> CONSIGNE 1: Recopiez sans rien changer le passage de l'extrait sur le pouvoir chez Arendt qui va de « Ainsi le pouvoir » jusqu'à « relation de violence. » inclus.
> CONSIGNE 2: Relevez tous les noms composés reliés par des traits d'union dans l'extrait sur le pouvoir chez Arendt, chacun une seule fois.

> EXTRAIT DU DOCUMENT:
────────────────────────────────────────
Cela dit, il faut bien avouer, avec Arendt elle-même, que cette strate profonde du pouvoir, non du pouvoir-sur mais du pouvoir-en-commun, caractérisée par la pluralité et la concertation, n’est nullement évidente, qu’elle est d’ordinaire invisible, tant elle est recouverte par les relations de domination. Il faut les grandes débâcles historiques, les crises de rupture dans lesquelles cette réalité profonde du pouvoir est sur le point d’être ruinée, pour la voir portée au jour sous les formes d’un vouloir-vivre ensemble qui se réveille de sa latence et met en mouvement, avec une énergie parfois proche du désespoir, les ressources inattendues des initiatives communes. Cette nappe phréatique, constitutif fondamental du pouvoir, ne se laisse discerner que dans ses irruptions discontinues au plus vif de l’histoire sur la scène publique. C’est pourquoi notre auteur accorde à cette initiative commune, à ce pouvoir-en-commun, le statut de l’oublié, qui a tant frappé Paul Ricœur lors de sa méditation sur l’œuvre de Hannah Arendt 7. J’ajouterais volontiers que c’ est sans doute ce statut de l’oublié qui explique que le concept de pouvoir, ainsi que nous le remarquions en com- mençant, soit demeuré très largement inaperçu de beaucoup des représentants les plus éminents de la philosophie occidentale et qu’ il ait fait, d’ une manière presqu’ unanime, l’objet d’une interprétation erronée en termes de domination de l’homme sur l’homme.

Au terme de ces explicitations, nous comprenons mieux ce qu’Arendt a en vue lorsqu’elle définit le pouvoir : « Le pouvoir correspond à l’aptitude de l’homme à agir, et à agir de façon concertée. Le pouvoir n’est jamais une propriété individuelle : il appartient à un groupe et continue de lui appartenir aussi longtemps que ce groupe n’est pas divisé. » D’une telle compréhension du pouvoir il résulte immédiatement que lorsque, dans le langage courant, il nous arrive de déclarer qu’un homme est au pouvoir, il faut bien voir que nous sous-entendons par là qu’il a reçu d’un certain groupe le pouvoir d’agir en leur nom ; dès que ce groupe se dissout, son pouvoir se dissipe également. De même, s’il nous arrive de parler du pouvoir d’un homme, ou bien nous conférons déjà au terme « pouvoir » un sens dérivé, en signifiant le pouvoir qu’il a reçu d’agir au nom du groupe, ou bien nous parlons de manière impropre en faisant allusion, en fait, à sa « puissance ».

Ainsi le pouvoir présente-t-il, à l’inverse de la relation de domination, un caractère non hiérarchique. Continuons, avec notre auteur, à le spécifier en mettant en valeur son caractère non instrumental, à l’inverse de la relation de violence.
────────────────────────────────────────
> DONNÉES EXTRAITES:
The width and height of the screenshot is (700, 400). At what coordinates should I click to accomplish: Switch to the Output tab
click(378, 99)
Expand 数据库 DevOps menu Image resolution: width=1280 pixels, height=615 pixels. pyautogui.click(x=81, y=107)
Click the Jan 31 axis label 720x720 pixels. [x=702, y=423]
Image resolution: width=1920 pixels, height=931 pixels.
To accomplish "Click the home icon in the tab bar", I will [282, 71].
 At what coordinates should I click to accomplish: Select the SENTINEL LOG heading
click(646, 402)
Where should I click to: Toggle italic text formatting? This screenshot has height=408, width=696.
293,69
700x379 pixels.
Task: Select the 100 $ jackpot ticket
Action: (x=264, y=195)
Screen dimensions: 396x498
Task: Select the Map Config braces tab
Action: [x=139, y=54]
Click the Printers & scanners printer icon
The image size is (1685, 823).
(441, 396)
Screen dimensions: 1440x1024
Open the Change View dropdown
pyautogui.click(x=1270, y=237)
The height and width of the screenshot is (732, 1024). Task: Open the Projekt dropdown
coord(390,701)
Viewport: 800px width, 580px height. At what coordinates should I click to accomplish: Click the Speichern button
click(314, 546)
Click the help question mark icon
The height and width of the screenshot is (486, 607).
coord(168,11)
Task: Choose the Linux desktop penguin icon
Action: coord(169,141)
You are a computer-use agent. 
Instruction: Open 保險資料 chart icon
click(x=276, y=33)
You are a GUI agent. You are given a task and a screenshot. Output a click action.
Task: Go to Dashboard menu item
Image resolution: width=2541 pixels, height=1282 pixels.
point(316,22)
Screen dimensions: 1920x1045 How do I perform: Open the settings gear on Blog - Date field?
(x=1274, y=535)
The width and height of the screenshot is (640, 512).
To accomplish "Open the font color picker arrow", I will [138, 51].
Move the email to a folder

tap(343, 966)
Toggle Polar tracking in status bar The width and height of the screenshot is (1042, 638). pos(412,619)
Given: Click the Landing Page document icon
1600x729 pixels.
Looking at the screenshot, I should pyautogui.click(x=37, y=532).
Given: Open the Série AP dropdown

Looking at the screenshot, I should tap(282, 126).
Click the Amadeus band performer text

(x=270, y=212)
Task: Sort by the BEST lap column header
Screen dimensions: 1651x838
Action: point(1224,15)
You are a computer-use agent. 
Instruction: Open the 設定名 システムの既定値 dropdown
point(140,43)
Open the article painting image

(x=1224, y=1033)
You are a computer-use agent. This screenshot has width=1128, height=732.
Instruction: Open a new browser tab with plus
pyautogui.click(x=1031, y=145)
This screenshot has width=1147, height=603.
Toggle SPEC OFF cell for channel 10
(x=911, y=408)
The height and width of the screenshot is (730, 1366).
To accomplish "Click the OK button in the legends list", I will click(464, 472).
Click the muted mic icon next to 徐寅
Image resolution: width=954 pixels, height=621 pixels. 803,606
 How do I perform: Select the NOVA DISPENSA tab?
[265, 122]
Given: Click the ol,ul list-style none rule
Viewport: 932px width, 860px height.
────────────────────────────────────────
> RÉPONSE 1:
Ainsi le pouvoir présente-t-il, à l’inverse de la relation de domination, un caractère non hiérarchique. Continuons, avec notre auteur, à le spécifier en mettant en valeur son caractère non instrumental, à l’inverse de la relation de violence.

> RÉPONSE 2:
pouvoir-sur
pouvoir-en-commun
vouloir-vivre